Provided information Start Marker
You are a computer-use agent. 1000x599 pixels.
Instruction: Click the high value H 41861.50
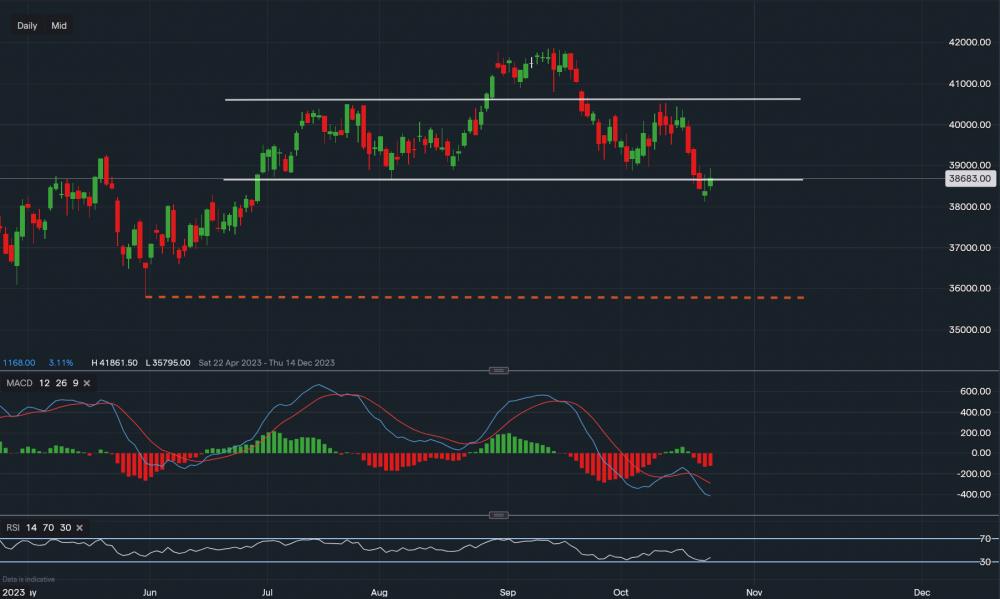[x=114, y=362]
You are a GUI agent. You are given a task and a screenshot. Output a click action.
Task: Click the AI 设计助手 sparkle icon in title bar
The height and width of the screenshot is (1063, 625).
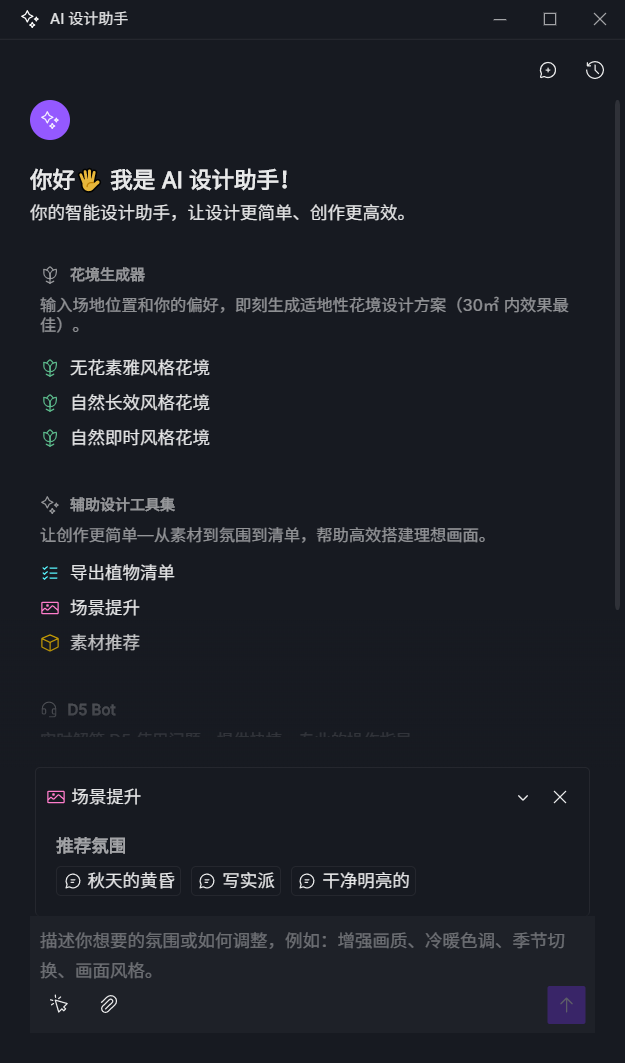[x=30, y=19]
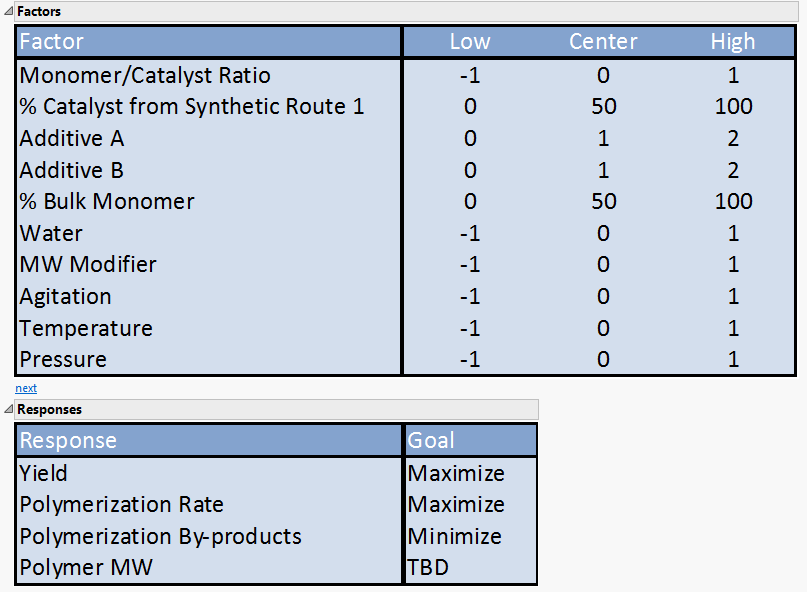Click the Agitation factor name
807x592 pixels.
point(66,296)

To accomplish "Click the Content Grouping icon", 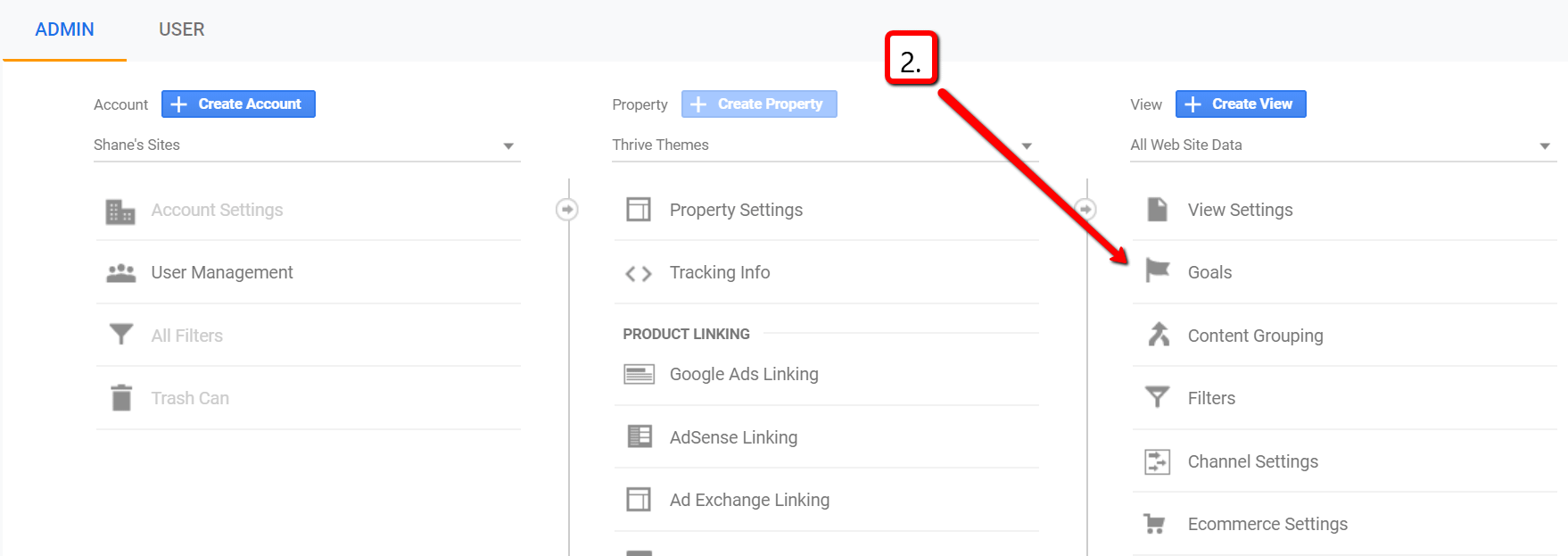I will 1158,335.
Provided information End Marker
Report every line in the data that holds "agent", copying each one.

You are a computer-use agent. 1000x599 pixels.
You are a GUI agent. You are given a task and a screenshot. Output a click action.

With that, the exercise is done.